From Async/Await to Virtual Threads

written on July 26, 2025

Last November I wrote a post about how the programming interface of threads beats the one of async/await. In May, Mark Shannon brought up the idea of virtual threads for Python on Python’s discussion board and also referred back to that article that I wrote. At EuroPython we had a chat about that topic and that reminded me that I just never came around to writing part two of that article.

How We Got Here

The first thing to consider is that async/await did actually produce one very good outcome for Python: it has exposed many more people to concurrent programming. By introducing a syntax element into the programming language, the problem of concurrent programming has been exposed to more people. The unfortunate side effect is that it requires a very complex internal machinery that leaks into the programming language to the user and it requires colored functions.

Threads, on the other hand, are in many ways a much simpler concept, but the threading APIs that have proliferated all over the place over the last couple of generations leave a lot to be desired. Without doubt, async/await in many ways improved on that.

One key part of how async/await works in Python is that nothing really happens until you call await. You’re guaranteed not to be suspended. Unfortunately, recent changes with free-threading make that guarantee rather pointless. Because you still need to write code to be aware of other threads, and so now we have the complexity of both the async ecosystem and the threading system at all times.

This is a good moment to rethink if we maybe have a better path in front of us by fully embracing threads.

Structured, Virtual Threads

Another really positive thing that came out of async in Python was that a lot of experimentation was made to improve the ergonomics of those APIs. The most important innovation has been the idea of structured concurrency. Structured concurrency is all about the idea of disallowing one task to outlive its parent. And this is also a really good feature because it allows, for instance, a task to also have a relationship to the parent task, which makes the flow of information (such as context variables) much clearer than traditional threads and thread local variables do, where threads have effectively no real relationships to their parents.
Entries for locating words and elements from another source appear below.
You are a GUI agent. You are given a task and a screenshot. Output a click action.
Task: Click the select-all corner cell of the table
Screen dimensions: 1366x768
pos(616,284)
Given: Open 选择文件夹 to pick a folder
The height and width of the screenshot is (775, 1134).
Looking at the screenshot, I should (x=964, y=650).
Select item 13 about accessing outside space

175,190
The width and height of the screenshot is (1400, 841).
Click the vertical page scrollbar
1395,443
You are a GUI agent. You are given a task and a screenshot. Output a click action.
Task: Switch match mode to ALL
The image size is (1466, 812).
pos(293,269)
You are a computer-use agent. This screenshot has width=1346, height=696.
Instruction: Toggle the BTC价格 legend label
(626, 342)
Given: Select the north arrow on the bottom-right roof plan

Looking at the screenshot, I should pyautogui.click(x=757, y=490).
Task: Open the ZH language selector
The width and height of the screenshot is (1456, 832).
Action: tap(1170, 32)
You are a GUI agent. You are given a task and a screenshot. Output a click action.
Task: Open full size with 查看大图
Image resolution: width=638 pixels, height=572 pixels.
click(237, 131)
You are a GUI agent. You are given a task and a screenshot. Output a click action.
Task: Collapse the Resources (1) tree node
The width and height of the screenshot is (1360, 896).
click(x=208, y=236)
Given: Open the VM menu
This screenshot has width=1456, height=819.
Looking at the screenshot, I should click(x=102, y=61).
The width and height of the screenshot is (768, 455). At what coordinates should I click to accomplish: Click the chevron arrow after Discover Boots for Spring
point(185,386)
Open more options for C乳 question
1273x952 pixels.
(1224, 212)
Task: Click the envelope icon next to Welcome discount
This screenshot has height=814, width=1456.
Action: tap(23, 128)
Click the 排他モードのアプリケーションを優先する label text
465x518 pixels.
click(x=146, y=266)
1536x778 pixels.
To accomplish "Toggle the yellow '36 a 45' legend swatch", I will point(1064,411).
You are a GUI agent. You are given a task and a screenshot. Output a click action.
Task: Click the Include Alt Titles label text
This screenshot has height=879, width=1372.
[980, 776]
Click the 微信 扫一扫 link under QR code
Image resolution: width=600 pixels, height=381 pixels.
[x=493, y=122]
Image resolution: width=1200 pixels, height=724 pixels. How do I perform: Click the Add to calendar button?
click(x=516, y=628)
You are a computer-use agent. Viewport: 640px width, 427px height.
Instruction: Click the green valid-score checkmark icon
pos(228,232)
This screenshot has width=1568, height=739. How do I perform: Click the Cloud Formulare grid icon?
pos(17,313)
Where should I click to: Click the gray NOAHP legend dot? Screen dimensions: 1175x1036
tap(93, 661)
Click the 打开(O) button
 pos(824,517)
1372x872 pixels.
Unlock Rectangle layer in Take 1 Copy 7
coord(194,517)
Unfortunately, task groups (the implementation of structured concurrency in Python) are a rather recent addition, and unfortunately its rather strict requirements on cancellation have often not been sufficiently implemented in many libraries. To understand why this matters, you have to understand how structured concurrency works. Basically, when you spawn a task as a child of another task, then any adjacent task that fails will also cause the cancellation of all the other ones. This requires robust cancellations.

And robust cancellations are really hard to do when some of those tasks involve real threads. For instance, the very popular aiofiles library uses a thread pool to move I/O operations into an I/O thread since there is no really good way on different platforms to get real async I/O behavior out of standard files. However, cancellations are not supported. That causes a problem: if you spawn multiple tasks, some of which are blocking on a read (with aiofiles) that would only succeed if another one of those tasks concludes, you can actually end up deadlocking yourself in the light of cancellations. This is not a hypothetical problem. There are, in fact, quite a few ways to end up in a situation where the presence of aiofiles in a task group will cause an interpreter not to shut down properly. Worse, the exception that was actually caught by the task group will be invisible until the blocking read on the other thread pool has been interrupted by a signal like a keyboard interrupt. This is a pretty disappointing developer experience.

In many ways, what we really want is to go back to the drawing board and say, “What does a world look like that only ever would have used threads with a better API?”

Only Threads

So if we have only threads, then we are back to some performance challenges that motivated asyncio in the first place. The solution for this will involve virtual threads. You can read all about them in the previous post.

One of the key parts of enabling virtual threads is also a commitment to handling many of the challenges with async I/O directly as part of the runtime. That means that if there is a blocking operation, we will have to ensure that the virtual thread is put back to the scheduler, and another one has a chance to run.

But that alone will feel a little bit like a regression because we also want to ensure that we do not lose structured concurrency.

The Better API

Let’s start simple: what does Python code look like where we download an arbitrary number of URLs sequentially? It probably looks a bit like this:

def download_all(urls):
    results = {}

    for url in urls:
        results[url] = fetch_url(url)

    return results

No, this is intentionally not using any async or await, because this is not what we want. We want the most simple thing: blocking APIs.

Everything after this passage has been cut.